Task objective: Turn the material below into a numbered list with one item for each line, and leave out the blank lines.

## START Listing

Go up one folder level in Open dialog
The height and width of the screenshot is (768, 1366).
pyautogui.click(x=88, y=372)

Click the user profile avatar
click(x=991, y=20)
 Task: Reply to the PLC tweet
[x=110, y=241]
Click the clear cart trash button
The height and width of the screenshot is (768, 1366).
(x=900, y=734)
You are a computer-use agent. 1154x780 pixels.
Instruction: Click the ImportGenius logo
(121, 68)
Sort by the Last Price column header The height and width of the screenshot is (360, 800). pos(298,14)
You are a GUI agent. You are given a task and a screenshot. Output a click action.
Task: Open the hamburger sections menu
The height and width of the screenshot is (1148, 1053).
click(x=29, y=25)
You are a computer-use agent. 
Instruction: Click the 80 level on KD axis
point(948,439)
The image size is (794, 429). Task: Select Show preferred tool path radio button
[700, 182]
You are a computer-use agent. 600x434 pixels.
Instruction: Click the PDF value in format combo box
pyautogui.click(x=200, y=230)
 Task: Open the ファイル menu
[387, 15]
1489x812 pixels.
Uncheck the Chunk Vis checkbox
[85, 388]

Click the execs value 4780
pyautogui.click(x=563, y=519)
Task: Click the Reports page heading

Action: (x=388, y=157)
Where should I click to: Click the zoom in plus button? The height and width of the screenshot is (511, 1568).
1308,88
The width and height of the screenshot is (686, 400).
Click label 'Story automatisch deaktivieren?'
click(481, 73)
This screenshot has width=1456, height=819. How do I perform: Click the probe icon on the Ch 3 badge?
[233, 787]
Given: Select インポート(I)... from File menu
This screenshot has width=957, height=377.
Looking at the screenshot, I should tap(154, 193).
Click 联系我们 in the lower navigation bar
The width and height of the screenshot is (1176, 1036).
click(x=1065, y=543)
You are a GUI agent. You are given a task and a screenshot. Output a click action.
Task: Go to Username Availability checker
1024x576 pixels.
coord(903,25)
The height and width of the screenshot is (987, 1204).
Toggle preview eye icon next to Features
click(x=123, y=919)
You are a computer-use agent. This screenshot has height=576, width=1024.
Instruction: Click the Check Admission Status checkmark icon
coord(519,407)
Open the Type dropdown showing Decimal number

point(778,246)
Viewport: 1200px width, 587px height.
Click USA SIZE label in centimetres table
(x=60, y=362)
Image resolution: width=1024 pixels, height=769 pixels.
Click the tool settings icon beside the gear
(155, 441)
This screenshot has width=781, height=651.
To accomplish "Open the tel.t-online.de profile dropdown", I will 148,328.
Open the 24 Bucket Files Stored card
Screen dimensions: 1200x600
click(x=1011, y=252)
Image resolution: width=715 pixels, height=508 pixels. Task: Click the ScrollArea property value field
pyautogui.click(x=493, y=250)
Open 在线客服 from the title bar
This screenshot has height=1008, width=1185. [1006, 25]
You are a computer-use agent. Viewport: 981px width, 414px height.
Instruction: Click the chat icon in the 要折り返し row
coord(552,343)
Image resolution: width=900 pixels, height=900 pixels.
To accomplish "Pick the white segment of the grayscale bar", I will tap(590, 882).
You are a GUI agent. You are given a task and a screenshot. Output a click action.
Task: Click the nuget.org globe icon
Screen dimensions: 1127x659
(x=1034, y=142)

## END Listing

Result of the task:
1. Go up one folder level in Open dialog
2. The height and width of the screenshot is (768, 1366).
3. pyautogui.click(x=88, y=372)
4. Click the user profile avatar
5. click(x=991, y=20)
6.  Task: Reply to the PLC tweet
7. [x=110, y=241]
8. Click the clear cart trash button
9. The height and width of the screenshot is (768, 1366).
10. (x=900, y=734)
11. You are a computer-use agent. 1154x780 pixels.
12. Instruction: Click the ImportGenius logo
13. (121, 68)
14. Sort by the Last Price column header The height and width of the screenshot is (360, 800). pos(298,14)
15. You are a GUI agent. You are given a task and a screenshot. Output a click action.
16. Task: Open the hamburger sections menu
17. The height and width of the screenshot is (1148, 1053).
18. click(x=29, y=25)
19. You are a computer-use agent. 
20. Instruction: Click the 80 level on KD axis
21. point(948,439)
22. The image size is (794, 429). Task: Select Show preferred tool path radio button
23. [700, 182]
24. You are a computer-use agent. 600x434 pixels.
25. Instruction: Click the PDF value in format combo box
26. pyautogui.click(x=200, y=230)
27.  Task: Open the ファイル menu
28. [387, 15]
29. 1489x812 pixels.
30. Uncheck the Chunk Vis checkbox
31. [85, 388]
32. Click the execs value 4780
33. pyautogui.click(x=563, y=519)
34. Task: Click the Reports page heading
35. Action: (x=388, y=157)
36. Where should I click to: Click the zoom in plus button? The height and width of the screenshot is (511, 1568).
37. 1308,88
38. The width and height of the screenshot is (686, 400).
39. Click label 'Story automatisch deaktivieren?'
40. click(481, 73)
41. This screenshot has width=1456, height=819. How do I perform: Click the probe icon on the Ch 3 badge?
42. [233, 787]
43. Given: Select インポート(I)... from File menu
44. This screenshot has width=957, height=377.
45. Looking at the screenshot, I should tap(154, 193).
46. Click 联系我们 in the lower navigation bar
47. The width and height of the screenshot is (1176, 1036).
48. click(x=1065, y=543)
49. You are a GUI agent. You are given a task and a screenshot. Output a click action.
50. Task: Go to Username Availability checker
51. 1024x576 pixels.
52. coord(903,25)
53. The height and width of the screenshot is (987, 1204).
54. Toggle preview eye icon next to Features
55. click(x=123, y=919)
56. You are a computer-use agent. This screenshot has height=576, width=1024.
57. Instruction: Click the Check Admission Status checkmark icon
58. coord(519,407)
59. Open the Type dropdown showing Decimal number
60. point(778,246)
61. Viewport: 1200px width, 587px height.
62. Click USA SIZE label in centimetres table
63. (x=60, y=362)
64. Image resolution: width=1024 pixels, height=769 pixels.
65. Click the tool settings icon beside the gear
66. (155, 441)
67. This screenshot has width=781, height=651.
68. To accomplish "Open the tel.t-online.de profile dropdown", I will 148,328.
69. Open the 24 Bucket Files Stored card
70. Screen dimensions: 1200x600
71. click(x=1011, y=252)
72. Image resolution: width=715 pixels, height=508 pixels. Task: Click the ScrollArea property value field
73. pyautogui.click(x=493, y=250)
74. Open 在线客服 from the title bar
75. This screenshot has height=1008, width=1185. [1006, 25]
76. You are a computer-use agent. Viewport: 981px width, 414px height.
77. Instruction: Click the chat icon in the 要折り返し row
78. coord(552,343)
79. Image resolution: width=900 pixels, height=900 pixels.
80. To accomplish "Pick the white segment of the grayscale bar", I will tap(590, 882).
81. You are a GUI agent. You are given a task and a screenshot. Output a click action.
82. Task: Click the nuget.org globe icon
83. Screen dimensions: 1127x659
84. (x=1034, y=142)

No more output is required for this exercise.